The acceptance of the application of the above-mentioned companies for issuance and listing on the Board marks another step forward in the SSE’s practice and operation for the reform of launching the Board and piloting the registration-based IPO system. Going forward, the SSE will, under the leadership of the China Securities Regulatory Commission (CSRC), organize its resources and continue to make efforts in acceptance, review and other processes on the basis of the general principle of “high standards, steady start, intensified regulation and risk control”, so as to ensure the smooth implementation and orderly advancement of the reform.
2. Can you brief us on the overall situations of the first batch of companies whose applications have been accepted?
A: The basic situations of the first batch of 9 companies are as follows: from the perspective of the sectors or industries, 3 companies are in the new generation information technology sector, with 2 in the high-end equipment industry, 2 in the biomedicine industry, 1 in the new material industry and 1 in the new energy sector; in terms of the listing standards, 6 companies choose the first set of listing standards of “market capitalization + net profit / income”, 3 companies adopted the 4th set of listing standards of “market capitalization + income”, including one unprofitable company, and the average market value of the 9 companies is expected to be RMB7.276 billion, with the figure estimated at RMB5.935 billion after excluding the company with the largest anticipated market value (RMB18 billion); in accordance with the financial indicators, excluding one loss-making company (in the most recent year, the total asset was RMB24.194 billion, the operating income amounted to RMB3.694 billion and the net profit stood at RMB-2.602 billion), the average total asset of the other 8 companies was RMB1.532 billion at the end of the most recent year, with the average operating income in the most recent fiscal year at RMB1.034 billion, and the average net profit after deducting non-recurring profit and loss at RMB164 million in the most recent fiscal year, and in the most recent fiscal year, the companies recorded an average growth rate of 61.43% in the operating income, with the investments in research and development accounting for 5 to 20% of the operating incomes. In general, despite the different industries, sizes, business conditions and development stages, the above-mentioned companies are characterized by sci-tech innovation to some extent on the whole, which reflects the inclusiveness of the conditions for the issuance and listing on the Board.

Exercise tasks:
A. List the sectors and industries of the first nine companies named in the SSE Q&A on accepted listing applications.
B. Resume the SSE Q&A on accepted listing applications from the point where it stops.
The data that comes next has no connection to the text above.

Given material:
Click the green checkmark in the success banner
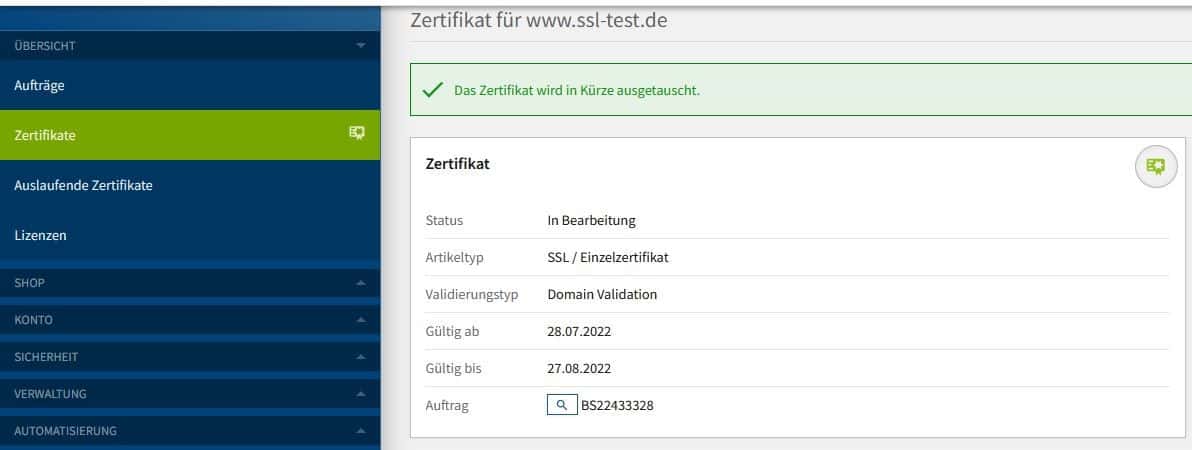 (x=432, y=90)
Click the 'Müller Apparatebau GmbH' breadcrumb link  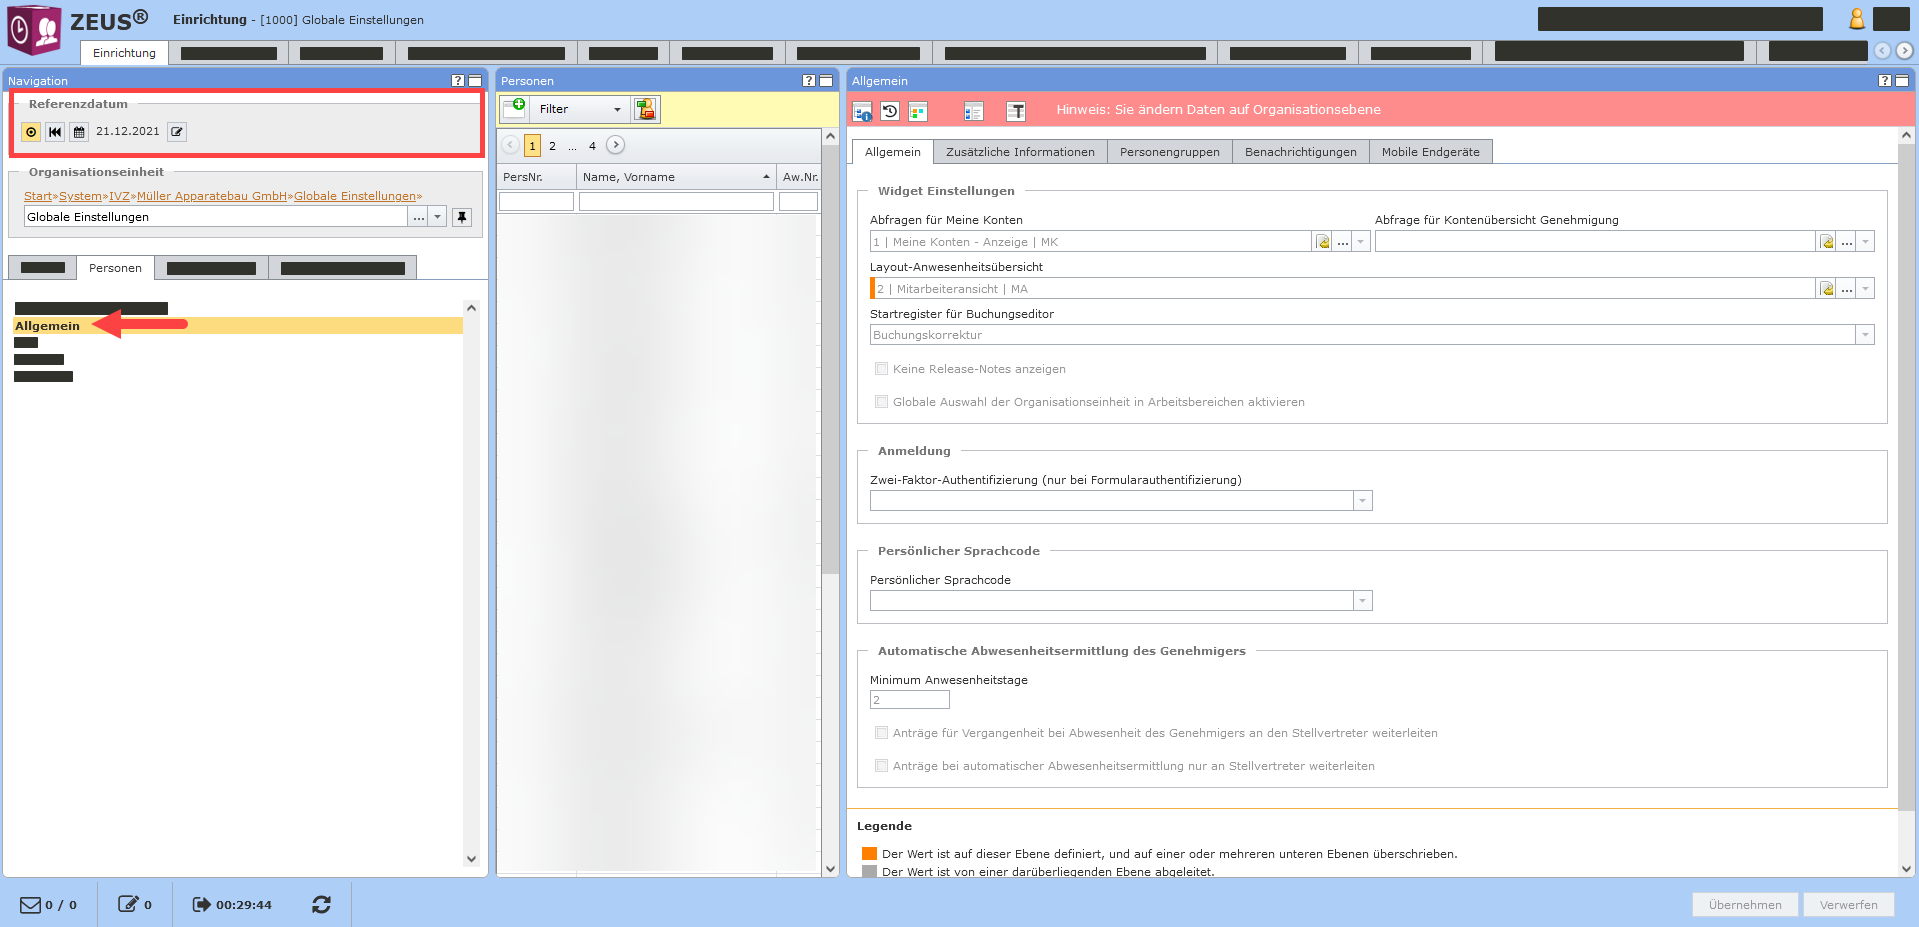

Results of the exercise:
A. New generation information technology, high-end equipment, biomedicine, new material, new energy

B.
At present, the acceptance of the companies’ applications for listing on the Board has just begun. According to the sources, relevant issuers and sponsors are making application documents in strict accordance with the relevant rules of the CSRC and the SSE, and are submitting the applications successively. The SSE will always adhere to the market and law-based direction for reform, accurately grasp the functions of the Board, and steadily make follow-up efforts in acceptance of companies’ applications, review for issuance and listing and other areas. At the same time, we also hope that issuers, intermediaries and all market participants could work together to create a good environment for the high-quality enterprises of sci-tech innovation to issue and list stocks on the Board and jointly ensure a smooth start and long-term stable development for the Board.
3. Can you brief us on the key factors for the inspection of completeness that the SSE pays attention to in the acceptance stage?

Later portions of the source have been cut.